While reading A Tales of Two Cities by Charles Dickens, I noticed this sentence:
(Note: The sentence in the title of this question was shortened due to limited space.)
He wore an odd little sleek crisp flaxen wig, setting very close to his head: which wig, it is to be presumed, was made of ha...
This is probably okay in PDE, "I know Jack and Jane went out to lunch together: which restaurant is hard to say." -- (I made this one up.)
Wow, the top five hits of "relative determinative" are about another language!
> La relative déterminative est nécessaire au sens de la phrase.

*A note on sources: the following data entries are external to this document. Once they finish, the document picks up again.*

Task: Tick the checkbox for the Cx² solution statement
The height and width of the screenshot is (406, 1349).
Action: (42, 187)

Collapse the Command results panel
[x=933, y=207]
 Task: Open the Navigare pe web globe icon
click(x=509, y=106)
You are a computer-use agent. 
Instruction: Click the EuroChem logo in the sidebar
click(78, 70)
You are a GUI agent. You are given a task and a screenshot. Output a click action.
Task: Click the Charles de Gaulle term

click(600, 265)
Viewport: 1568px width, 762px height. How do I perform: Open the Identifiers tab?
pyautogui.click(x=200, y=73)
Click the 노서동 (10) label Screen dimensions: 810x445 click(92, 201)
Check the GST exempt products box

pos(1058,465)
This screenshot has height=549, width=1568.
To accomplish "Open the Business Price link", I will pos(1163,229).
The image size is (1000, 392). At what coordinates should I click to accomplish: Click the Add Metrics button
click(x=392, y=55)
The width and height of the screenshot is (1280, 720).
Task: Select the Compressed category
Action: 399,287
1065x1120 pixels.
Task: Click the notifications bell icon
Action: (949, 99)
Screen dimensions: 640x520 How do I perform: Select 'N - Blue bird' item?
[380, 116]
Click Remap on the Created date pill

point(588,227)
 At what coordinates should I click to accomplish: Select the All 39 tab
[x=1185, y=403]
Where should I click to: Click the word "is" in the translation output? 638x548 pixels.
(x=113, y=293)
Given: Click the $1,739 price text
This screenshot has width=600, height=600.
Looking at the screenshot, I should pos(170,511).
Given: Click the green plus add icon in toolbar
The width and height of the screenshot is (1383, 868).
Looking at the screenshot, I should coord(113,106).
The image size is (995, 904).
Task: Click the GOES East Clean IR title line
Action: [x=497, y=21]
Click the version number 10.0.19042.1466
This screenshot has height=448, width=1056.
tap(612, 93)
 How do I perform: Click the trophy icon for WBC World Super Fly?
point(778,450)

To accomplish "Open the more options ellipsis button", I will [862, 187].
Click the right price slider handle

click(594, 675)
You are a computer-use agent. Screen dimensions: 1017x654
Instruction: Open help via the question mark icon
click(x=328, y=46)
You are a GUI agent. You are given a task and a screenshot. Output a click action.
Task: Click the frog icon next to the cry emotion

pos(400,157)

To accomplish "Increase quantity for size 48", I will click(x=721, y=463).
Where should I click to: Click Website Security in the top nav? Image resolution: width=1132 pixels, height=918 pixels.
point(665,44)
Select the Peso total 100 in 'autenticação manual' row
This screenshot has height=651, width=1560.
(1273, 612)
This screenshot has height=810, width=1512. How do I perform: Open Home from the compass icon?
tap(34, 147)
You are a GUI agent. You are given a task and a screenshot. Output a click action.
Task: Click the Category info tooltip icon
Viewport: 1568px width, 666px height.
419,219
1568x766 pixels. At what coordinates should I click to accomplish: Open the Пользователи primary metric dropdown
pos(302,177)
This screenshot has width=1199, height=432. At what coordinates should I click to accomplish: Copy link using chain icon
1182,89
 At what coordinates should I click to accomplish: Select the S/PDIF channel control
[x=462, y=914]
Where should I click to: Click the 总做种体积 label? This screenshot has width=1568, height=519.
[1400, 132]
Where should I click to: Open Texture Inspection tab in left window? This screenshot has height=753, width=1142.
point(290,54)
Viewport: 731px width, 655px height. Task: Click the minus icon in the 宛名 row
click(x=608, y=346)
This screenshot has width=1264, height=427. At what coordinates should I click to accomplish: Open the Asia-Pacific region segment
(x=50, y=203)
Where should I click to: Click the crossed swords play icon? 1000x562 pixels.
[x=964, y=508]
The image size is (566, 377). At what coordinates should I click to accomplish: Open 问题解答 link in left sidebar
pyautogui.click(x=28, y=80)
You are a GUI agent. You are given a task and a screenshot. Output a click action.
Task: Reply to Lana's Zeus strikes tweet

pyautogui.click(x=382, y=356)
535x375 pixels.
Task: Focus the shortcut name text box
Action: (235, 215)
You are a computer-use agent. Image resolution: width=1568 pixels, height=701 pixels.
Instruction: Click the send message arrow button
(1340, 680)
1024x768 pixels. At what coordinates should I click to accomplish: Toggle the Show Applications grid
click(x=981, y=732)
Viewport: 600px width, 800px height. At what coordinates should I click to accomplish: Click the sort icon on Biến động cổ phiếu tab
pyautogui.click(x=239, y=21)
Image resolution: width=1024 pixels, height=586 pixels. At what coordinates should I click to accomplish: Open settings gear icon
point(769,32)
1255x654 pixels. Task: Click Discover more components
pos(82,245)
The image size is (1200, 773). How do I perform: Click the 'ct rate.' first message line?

> Maintenir dans l'écrit la différence entre subordonnée relative explicative et subordonnée relative déterminative (ou restrictive) est essentiel ...
> C'est "que Jeanne vous a donnée" qui est une relative "déterminative" car elle distingue l'information par rapport à une autre. Ce n'est pas ...
Oxford Modern English Grammar (Bas Aarts) has something about "relative determinatives" as well.
> 3.3.5 Relative and free relative determinatives
> The relative determinative which occurs before nouns in relative clauses (sections 3.2.2.3 and 7.3.3). It cannot occur as an independent element.
"It cannot occur as an independent element."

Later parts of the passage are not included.